Grade of Service (for Public Safety Communications) – Part 3

Grade-of-Service in an Operational Public Safety Radio System

Once the system is built and operational, the actual working grade-of-service can be determined based on system measurements. The parameters you will want are:

  • number of calls (in a period of time)
  • number of calls queued
  • duration of queueing delay

Note that grade-of-service is not an instantaneous measure. It is something that is measured over a period of time (like a month, or a year). So it is not something you are going to measure quickly during an acceptance process by plugging in a special “GoS” test set. To have a meaningful GoS figure you will need to calculate the value based on actual system traffic over an extended period of time.
With this in mind, plan ahead when procuring a system by specifying the system statistics that you require. These statistics will also be vital during the system acceptance phase.

Once the actual GoS has been determined, what can be done if is worse than you expected/required? There are two things that determine the the Grade of Service:

  1. the users and
  2. the number of channels.

Either the users are using the system more than originally planned for (more used or longer average transmissions), or there are not enough channels available in the system.

Adding more channels to the system will obviously cost money. If the system has not yet been accepted then who should cover that cost will depend on who calculated the required number of channels and who provided the numbers upon which the design calculations were made (e.g. number of users, average length of each transmission).

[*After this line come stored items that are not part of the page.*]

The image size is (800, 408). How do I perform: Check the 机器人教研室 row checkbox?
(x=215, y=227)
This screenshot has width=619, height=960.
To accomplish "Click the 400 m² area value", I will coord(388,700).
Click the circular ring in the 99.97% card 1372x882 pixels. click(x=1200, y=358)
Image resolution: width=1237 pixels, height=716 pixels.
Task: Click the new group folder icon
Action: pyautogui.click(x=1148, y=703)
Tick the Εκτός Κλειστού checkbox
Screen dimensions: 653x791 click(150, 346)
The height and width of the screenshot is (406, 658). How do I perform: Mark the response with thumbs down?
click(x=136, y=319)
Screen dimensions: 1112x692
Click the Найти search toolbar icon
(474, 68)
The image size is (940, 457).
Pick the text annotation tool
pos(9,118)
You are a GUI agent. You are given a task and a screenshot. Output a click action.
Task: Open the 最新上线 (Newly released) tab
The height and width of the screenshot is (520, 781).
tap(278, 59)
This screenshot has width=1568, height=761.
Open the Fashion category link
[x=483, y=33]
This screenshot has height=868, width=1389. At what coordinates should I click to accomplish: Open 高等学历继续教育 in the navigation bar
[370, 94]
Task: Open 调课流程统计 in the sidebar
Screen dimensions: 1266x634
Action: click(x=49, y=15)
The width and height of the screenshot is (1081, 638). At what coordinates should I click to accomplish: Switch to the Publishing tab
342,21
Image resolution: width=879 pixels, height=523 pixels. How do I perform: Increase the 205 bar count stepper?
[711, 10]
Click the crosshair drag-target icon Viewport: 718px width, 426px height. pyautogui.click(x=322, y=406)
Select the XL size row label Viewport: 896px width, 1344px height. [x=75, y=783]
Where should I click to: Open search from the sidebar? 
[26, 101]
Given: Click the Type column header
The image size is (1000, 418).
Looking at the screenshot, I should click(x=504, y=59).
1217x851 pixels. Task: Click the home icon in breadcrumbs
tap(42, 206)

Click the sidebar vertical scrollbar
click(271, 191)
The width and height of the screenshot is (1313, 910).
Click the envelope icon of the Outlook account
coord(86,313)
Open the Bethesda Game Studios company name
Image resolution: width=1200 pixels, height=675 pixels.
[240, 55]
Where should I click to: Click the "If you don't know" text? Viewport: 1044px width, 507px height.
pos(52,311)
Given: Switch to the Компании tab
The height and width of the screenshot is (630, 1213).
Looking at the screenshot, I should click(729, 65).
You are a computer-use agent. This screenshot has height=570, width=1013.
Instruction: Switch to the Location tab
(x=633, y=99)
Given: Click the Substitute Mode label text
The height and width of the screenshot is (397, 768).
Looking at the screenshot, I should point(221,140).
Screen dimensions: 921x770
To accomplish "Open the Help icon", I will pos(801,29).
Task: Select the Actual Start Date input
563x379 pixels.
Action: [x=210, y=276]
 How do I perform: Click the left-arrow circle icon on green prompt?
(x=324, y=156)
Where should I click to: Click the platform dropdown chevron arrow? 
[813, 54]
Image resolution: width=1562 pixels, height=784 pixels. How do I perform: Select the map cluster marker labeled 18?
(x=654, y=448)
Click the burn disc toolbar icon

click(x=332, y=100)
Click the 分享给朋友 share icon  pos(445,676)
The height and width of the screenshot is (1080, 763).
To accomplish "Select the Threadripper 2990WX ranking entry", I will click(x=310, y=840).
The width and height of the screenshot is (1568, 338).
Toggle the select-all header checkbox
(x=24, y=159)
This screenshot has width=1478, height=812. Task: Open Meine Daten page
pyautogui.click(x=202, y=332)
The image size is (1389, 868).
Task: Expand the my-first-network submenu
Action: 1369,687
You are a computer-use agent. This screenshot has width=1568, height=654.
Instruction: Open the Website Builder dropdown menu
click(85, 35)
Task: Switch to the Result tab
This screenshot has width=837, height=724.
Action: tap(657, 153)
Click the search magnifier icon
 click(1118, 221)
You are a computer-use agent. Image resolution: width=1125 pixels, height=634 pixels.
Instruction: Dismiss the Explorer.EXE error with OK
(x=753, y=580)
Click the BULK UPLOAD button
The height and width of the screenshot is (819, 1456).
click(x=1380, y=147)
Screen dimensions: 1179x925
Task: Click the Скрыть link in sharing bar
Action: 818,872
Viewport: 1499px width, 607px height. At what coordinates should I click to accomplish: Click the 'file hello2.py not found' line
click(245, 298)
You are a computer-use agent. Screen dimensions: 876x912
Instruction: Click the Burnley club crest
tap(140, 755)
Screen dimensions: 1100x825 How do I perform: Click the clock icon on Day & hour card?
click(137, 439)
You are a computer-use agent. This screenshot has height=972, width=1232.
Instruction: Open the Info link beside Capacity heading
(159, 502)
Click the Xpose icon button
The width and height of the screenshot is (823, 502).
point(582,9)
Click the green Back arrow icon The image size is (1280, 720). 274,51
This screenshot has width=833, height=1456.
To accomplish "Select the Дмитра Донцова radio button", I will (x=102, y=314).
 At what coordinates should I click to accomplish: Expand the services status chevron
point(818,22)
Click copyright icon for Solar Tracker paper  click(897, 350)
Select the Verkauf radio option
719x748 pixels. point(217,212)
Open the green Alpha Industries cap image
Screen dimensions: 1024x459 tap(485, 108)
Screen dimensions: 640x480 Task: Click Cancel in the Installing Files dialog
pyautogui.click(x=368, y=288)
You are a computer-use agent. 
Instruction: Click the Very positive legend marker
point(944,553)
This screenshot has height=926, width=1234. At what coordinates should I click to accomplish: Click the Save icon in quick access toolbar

When managing an operational system, the Busy Hour statistics should be gathered on at least an annual basis (and preferably monthly or quarterly). These measured busy hour traffic figures should be plotted on a graph to display potential trends. Over time it can be expected that more users, more radios, will be added to the system. More users mean more traffic and more traffic on the same number of channels means there will be a greater probability of queueing (i.e. all channels being busy when a user presses the PTT button). From a graph of historical traffic levels of the system you can extrapolate to predict the traffic for the next year or two. When you see that predicted line crossing the system capacity level (for your targeted minimum G-o-S), it will be time to take action!

Actual and Predicted TrafficThe action to be taken will likely involve making plans to add an additional channel or two to the system. Keep in mind your organizational processes for accomplishing this. Will budgets need to be requested, will a formal project team need to be established? How long will all of this take? Considering these processes will guide you in determining how far into the future you need to be looking.